**Your instructions:** Restate all of the data below word for word.

|---|

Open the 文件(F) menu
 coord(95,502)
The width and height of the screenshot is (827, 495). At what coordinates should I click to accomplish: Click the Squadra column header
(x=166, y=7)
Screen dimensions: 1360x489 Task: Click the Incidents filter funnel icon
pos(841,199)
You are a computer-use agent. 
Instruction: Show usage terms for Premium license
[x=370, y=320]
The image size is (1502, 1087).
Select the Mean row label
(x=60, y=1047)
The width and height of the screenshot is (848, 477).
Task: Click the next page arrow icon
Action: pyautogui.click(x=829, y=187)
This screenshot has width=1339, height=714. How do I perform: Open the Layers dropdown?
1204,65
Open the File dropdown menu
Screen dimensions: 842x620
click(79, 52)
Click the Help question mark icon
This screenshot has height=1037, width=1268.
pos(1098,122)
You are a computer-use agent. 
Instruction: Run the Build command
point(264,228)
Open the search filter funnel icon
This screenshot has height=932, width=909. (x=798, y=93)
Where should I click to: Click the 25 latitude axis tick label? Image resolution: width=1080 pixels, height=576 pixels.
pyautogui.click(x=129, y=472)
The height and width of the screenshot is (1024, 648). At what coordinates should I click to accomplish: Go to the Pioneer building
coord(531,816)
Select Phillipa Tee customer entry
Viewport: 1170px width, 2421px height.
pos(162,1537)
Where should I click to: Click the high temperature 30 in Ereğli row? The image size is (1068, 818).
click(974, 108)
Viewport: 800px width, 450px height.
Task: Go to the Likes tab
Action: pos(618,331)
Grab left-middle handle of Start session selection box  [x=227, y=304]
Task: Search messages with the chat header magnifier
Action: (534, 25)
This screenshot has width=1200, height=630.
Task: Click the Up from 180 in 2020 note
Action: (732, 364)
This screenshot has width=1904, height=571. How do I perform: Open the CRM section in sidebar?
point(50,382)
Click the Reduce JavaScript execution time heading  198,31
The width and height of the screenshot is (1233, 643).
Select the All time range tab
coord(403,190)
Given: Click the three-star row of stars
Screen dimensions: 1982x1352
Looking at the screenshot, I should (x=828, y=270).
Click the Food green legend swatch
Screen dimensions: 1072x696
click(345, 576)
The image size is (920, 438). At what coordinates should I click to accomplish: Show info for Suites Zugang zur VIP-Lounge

|---|

**Written reply:**
Open the 文件(F) menu
 coord(95,502)
The width and height of the screenshot is (827, 495). At what coordinates should I click to accomplish: Click the Squadra column header
(x=166, y=7)
Screen dimensions: 1360x489 Task: Click the Incidents filter funnel icon
pos(841,199)
You are a computer-use agent. 
Instruction: Show usage terms for Premium license
[x=370, y=320]
The image size is (1502, 1087).
Select the Mean row label
(x=60, y=1047)
The width and height of the screenshot is (848, 477).
Task: Click the next page arrow icon
Action: pyautogui.click(x=829, y=187)
This screenshot has width=1339, height=714. How do I perform: Open the Layers dropdown?
1204,65
Open the File dropdown menu
Screen dimensions: 842x620
click(79, 52)
Click the Help question mark icon
This screenshot has height=1037, width=1268.
pos(1098,122)
You are a computer-use agent. 
Instruction: Run the Build command
point(264,228)
Open the search filter funnel icon
This screenshot has height=932, width=909. (x=798, y=93)
Where should I click to: Click the 25 latitude axis tick label? Image resolution: width=1080 pixels, height=576 pixels.
pyautogui.click(x=129, y=472)
The height and width of the screenshot is (1024, 648). At what coordinates should I click to accomplish: Go to the Pioneer building
coord(531,816)
Select Phillipa Tee customer entry
Viewport: 1170px width, 2421px height.
pos(162,1537)
Where should I click to: Click the high temperature 30 in Ereğli row? The image size is (1068, 818).
click(974, 108)
Viewport: 800px width, 450px height.
Task: Go to the Likes tab
Action: pos(618,331)
Grab left-middle handle of Start session selection box  [x=227, y=304]
Task: Search messages with the chat header magnifier
Action: (534, 25)
This screenshot has width=1200, height=630.
Task: Click the Up from 180 in 2020 note
Action: (732, 364)
This screenshot has width=1904, height=571. How do I perform: Open the CRM section in sidebar?
point(50,382)
Click the Reduce JavaScript execution time heading  198,31
The width and height of the screenshot is (1233, 643).
Select the All time range tab
coord(403,190)
Given: Click the three-star row of stars
Screen dimensions: 1982x1352
Looking at the screenshot, I should (x=828, y=270).
Click the Food green legend swatch
Screen dimensions: 1072x696
click(345, 576)
The image size is (920, 438). At what coordinates should I click to accomplish: Show info for Suites Zugang zur VIP-Lounge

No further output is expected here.